This chapter summarizes several basic phenomena that describe the sensitivity of our visual system to temporal information, including how some of these are influenced by spatial properties, chromaticity, background features, and surround characteristics. The application of these phenomena to the clinical study of abnormalities of visual processing, such as in disease, is also discussed.
Temporal summation and the critical duration for single pulses of light (aperiodic stimuli)
To detect the presence of something in the visual world, it must be present for a finite period. Although a single quantum of light may be sufficient to generate a neural response, multiple quanta are generally required within a particular period before the light is reliably seen, a property known as temporal summation . In the human visual system, temporal summation occurs for durations of approximately 40 to 100 milliseconds, depending on the spatial and temporal properties of the object and its background, the adaptation level, and the eccentricity of the stimulus. The maximum time over which temporal summation occurs is the critical duration .
Let’s say we wish to determine how long a light needs to be presented on a dark background to be visible. In general terms, a more intense light does not need to be presented for as long as a less intense one to reach threshold visibility. Provided that the light pulse is shorter than the critical duration, it will be at threshold when the product of its duration and its intensity equals a constant. The formula that describes this time-intensity reciprocity is Bloch’s law :
Bt = K
Bloch’s law is shown schematically in Fig. 37.1A . When stimulus intensity and duration are plotted on log-log coordinates, as in Fig. 37.1A , Bloch’s law describes a line with a slope of −1. When the critical duration is exceeded, the threshold intensity versus duration function is described by a horizontal line; that is, a constant intensity is now required to reach threshold, irrespective of the stimulus duration. Bloch’s law has been shown to be generally valid for a wide range of stimulus and background conditions, including both foveal and peripheral viewing.

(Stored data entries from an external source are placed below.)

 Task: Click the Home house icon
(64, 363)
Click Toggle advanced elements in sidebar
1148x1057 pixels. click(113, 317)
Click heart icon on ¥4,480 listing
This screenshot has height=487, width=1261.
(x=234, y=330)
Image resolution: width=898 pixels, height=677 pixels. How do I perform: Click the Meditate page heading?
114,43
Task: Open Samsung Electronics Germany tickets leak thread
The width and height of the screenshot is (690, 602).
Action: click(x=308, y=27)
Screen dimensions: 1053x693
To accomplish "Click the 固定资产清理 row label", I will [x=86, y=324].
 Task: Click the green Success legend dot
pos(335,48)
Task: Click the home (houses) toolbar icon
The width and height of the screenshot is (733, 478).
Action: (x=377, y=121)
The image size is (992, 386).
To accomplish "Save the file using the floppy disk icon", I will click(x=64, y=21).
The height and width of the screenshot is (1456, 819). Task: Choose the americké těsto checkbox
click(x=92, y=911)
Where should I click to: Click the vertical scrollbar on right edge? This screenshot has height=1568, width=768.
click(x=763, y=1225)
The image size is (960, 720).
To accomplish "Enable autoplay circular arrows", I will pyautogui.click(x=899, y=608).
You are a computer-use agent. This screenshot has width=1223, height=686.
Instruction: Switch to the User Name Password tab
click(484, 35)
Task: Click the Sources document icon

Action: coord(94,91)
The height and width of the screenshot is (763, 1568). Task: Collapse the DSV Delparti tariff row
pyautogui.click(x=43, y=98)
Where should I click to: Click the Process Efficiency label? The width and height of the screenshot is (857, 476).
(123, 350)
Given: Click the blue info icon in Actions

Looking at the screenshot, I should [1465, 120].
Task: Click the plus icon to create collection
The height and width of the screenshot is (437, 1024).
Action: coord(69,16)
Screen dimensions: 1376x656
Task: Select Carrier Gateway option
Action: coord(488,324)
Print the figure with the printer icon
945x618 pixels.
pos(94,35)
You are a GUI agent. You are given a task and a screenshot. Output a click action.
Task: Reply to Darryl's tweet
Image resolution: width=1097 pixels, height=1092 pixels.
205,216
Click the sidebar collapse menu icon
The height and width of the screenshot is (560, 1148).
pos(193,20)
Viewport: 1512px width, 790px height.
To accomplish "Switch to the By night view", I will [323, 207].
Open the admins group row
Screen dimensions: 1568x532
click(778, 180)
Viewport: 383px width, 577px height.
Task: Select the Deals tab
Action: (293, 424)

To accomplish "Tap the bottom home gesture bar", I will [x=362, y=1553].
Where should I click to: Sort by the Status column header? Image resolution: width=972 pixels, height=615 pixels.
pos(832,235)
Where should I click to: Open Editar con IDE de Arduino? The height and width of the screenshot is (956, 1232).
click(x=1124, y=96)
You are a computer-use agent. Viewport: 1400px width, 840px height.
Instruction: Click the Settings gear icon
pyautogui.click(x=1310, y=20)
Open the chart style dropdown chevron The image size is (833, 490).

The preceding discussion assumes that whenever the observer’s threshold is exceeded, they will respond accurately to the stimulus. This predicts an abrupt and idealized transition between the two curves, as depicted in Fig. 37.1A . In reality, both visual stimuli and the physiologic mechanisms that we use to detect them are subject to random fluctuations. We may consider the length of the stimulus presentation to be divided into a number of discrete time intervals. The signal is detected when the response exceeds threshold in at least one interval and the probability of detection in each interval is considered independent. This description of the probabilistic nature of visual detection is known as probability summation over time . The concept of probability summation is included in many models of temporal visual processing and is thought to be at least partly responsible for the less-than-abrupt transition between the region of temporal summation and constant intensity that occurs under some experimental conditions. This can be seen in Fig. 37.1B . Here we see the amount of contrast required to detect a grating as initially decreasing with increased stimulus duration, as we would expect from Bloch’s law. However, there is not an abrupt transition to where threshold contrast is independent of stimulus duration, particularly for higher spatial frequency gratings (lower curves). However, Gorea and Tyler concluded that critical duration is minimally affected by spatial frequency once the effects of probability summation were factored in.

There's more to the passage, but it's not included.